= Barwan Kala, Bihar =

Village in Bihar, India

Barwan Kala is a village located in the Tehsil Adhaura of Kaimur District of the state of Bihar in India. It is a rural village taking place in the list with other 128 villages. It is said that bachelors in this village has not seen a single marriage in the last 50 years, it means Barwan Kala in Bihar is witnessing singledom.

==State==
It falls under the Assembly Constituency of "Chainpur" & Loksabha Constituency of "Sasaram".

==Population==
As per the Census of 2011 by Government of India, total 244 families were residing. The population was 1387 of which 743 are males while 644 are females.

==Demographics==
The PIN code of Barwan Kala is 821102 with post office Adhaura. Its dialing code is 06180.

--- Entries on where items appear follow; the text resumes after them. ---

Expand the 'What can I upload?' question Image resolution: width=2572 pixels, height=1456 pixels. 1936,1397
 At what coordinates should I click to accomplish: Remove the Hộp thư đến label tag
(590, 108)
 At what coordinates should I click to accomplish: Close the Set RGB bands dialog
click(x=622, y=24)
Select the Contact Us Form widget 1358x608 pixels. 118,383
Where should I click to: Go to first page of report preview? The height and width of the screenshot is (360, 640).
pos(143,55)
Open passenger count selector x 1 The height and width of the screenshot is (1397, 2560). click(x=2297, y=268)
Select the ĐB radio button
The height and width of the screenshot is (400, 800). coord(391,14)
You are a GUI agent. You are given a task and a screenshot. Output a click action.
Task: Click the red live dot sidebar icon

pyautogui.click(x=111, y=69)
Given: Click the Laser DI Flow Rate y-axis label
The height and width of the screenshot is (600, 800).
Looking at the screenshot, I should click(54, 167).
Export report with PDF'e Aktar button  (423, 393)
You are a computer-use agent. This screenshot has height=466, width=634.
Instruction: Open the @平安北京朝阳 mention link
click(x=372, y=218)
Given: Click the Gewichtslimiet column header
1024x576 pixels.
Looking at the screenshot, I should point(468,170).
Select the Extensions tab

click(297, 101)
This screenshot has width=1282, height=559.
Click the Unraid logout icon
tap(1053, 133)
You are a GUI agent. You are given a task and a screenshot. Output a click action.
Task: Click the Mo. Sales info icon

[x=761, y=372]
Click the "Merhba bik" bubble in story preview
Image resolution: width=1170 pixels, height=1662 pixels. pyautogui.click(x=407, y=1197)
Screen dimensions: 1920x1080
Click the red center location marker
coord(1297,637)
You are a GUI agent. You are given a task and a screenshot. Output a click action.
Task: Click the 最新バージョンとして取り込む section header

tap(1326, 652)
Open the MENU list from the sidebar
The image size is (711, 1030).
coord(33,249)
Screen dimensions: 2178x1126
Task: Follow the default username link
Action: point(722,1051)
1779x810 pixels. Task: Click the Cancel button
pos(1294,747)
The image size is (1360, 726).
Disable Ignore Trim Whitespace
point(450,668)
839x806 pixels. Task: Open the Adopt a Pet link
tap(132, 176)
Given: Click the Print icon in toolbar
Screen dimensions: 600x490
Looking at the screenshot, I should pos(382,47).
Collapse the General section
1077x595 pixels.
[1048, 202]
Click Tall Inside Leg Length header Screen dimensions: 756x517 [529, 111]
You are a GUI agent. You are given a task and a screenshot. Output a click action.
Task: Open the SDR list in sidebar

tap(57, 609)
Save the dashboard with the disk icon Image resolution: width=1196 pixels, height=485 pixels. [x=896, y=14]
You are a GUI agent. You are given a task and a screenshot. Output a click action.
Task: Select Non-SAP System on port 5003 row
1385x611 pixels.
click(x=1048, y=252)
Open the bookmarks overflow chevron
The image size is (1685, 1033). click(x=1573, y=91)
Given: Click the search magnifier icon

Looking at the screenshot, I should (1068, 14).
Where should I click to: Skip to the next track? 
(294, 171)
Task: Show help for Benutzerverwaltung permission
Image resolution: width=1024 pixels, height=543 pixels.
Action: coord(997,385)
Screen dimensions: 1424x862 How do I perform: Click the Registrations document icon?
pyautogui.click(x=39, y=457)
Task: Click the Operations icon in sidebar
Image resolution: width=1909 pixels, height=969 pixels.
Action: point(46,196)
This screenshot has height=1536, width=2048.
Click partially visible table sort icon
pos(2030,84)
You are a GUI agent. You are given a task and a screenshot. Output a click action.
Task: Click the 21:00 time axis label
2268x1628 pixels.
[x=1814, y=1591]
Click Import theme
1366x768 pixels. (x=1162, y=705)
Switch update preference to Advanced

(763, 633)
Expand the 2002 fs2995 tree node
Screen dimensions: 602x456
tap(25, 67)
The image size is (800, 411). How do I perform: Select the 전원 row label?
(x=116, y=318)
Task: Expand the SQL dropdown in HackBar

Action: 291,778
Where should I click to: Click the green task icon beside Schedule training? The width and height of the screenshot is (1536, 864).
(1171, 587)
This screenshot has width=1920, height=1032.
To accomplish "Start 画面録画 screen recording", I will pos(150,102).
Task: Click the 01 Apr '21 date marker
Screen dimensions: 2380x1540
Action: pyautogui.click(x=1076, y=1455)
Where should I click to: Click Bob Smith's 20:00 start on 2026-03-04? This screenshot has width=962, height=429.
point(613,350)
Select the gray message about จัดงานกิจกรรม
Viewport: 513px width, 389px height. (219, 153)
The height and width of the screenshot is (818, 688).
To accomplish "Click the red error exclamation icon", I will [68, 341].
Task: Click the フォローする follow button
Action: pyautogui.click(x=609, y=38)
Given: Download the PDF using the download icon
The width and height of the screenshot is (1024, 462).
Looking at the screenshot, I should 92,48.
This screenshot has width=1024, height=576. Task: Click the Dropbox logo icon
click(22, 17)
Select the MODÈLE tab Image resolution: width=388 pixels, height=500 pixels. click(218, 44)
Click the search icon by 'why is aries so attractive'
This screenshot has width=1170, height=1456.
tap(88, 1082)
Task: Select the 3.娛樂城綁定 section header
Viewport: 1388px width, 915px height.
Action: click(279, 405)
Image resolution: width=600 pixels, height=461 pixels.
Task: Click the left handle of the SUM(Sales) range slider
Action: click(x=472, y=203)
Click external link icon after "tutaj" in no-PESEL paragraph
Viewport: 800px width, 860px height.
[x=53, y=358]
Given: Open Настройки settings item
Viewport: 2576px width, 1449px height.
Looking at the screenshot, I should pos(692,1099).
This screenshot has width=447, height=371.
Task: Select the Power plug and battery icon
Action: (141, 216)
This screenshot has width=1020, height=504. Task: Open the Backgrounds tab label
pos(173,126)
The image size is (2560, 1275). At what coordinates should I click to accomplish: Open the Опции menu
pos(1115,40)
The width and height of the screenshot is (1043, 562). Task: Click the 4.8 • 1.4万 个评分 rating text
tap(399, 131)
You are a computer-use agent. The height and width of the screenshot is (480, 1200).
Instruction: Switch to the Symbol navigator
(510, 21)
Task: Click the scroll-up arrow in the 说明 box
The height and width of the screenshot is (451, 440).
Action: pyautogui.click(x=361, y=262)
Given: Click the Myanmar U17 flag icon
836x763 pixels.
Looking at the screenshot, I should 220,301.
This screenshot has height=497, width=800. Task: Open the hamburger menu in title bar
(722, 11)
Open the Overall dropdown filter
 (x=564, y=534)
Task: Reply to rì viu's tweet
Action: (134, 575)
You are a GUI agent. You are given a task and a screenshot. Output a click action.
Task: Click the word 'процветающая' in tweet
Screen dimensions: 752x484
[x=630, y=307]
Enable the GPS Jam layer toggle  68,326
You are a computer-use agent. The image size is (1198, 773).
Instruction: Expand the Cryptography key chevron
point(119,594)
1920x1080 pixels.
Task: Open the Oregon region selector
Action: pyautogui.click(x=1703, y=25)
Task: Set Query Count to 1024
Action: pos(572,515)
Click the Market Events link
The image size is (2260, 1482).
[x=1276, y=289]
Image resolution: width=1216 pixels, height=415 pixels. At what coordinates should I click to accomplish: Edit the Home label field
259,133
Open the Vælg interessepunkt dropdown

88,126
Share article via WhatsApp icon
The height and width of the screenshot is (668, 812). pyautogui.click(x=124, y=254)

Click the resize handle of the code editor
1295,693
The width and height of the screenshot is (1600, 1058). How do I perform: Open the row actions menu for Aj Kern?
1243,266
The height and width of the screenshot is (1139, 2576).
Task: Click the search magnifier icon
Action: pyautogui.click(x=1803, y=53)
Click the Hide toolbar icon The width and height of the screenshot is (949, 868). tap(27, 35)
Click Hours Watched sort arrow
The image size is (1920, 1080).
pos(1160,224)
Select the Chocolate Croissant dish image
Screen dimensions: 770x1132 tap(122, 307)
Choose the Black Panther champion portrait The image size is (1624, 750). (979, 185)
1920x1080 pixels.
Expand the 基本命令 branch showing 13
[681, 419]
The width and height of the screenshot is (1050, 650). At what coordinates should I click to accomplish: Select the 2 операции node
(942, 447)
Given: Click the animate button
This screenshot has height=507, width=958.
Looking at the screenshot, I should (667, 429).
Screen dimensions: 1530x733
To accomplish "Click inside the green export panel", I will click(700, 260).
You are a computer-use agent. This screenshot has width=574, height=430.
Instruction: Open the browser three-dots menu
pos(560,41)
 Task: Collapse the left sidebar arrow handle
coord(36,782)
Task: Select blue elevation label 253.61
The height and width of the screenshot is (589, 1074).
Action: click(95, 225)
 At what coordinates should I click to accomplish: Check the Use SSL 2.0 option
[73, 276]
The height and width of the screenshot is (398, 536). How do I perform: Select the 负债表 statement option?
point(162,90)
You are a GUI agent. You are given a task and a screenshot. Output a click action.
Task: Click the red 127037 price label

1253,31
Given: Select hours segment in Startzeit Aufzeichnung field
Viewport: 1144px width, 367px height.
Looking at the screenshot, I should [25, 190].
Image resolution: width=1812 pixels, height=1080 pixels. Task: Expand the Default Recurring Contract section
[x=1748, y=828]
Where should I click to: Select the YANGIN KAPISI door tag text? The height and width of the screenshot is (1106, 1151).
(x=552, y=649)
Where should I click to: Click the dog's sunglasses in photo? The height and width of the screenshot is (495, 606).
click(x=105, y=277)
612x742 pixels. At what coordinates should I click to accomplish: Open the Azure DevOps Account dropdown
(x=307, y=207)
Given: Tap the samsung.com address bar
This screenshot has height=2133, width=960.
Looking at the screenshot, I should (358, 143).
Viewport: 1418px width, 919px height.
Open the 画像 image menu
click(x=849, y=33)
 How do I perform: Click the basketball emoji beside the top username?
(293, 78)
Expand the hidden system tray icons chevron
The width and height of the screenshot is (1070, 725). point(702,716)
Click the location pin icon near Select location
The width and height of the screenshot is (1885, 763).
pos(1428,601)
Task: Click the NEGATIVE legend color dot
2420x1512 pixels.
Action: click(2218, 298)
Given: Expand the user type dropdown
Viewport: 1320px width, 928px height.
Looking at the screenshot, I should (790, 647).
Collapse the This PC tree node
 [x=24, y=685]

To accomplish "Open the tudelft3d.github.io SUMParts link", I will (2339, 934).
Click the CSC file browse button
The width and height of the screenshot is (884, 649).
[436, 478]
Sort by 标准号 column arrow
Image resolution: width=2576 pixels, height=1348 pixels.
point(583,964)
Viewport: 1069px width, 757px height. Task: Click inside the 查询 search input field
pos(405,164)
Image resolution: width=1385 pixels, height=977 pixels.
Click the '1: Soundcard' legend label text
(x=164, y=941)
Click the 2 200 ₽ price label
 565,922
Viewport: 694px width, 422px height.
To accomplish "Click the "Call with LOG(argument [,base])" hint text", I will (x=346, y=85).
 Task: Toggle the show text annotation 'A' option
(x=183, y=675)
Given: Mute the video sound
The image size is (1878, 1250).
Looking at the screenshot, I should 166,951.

==Marriageability of residents==
The village has somewhere around 130 bachelors. It is estimated that it is the highest number of unmarried males in any village of Bihar. The reason behind this is the poor condition of village. They feel no outsider would give the hand of their daughters to the village youth which is disconnected from the rest of the world in terms of no telecommunication, irrigation, power & water.

==Transportation==
At present, there is no railway station near to this village. One has to reach Bhabua via road to reach here.

==School==
The village has a +2 high school located in Adhaura block. It is a co-ed school for class 1st till Class 12th.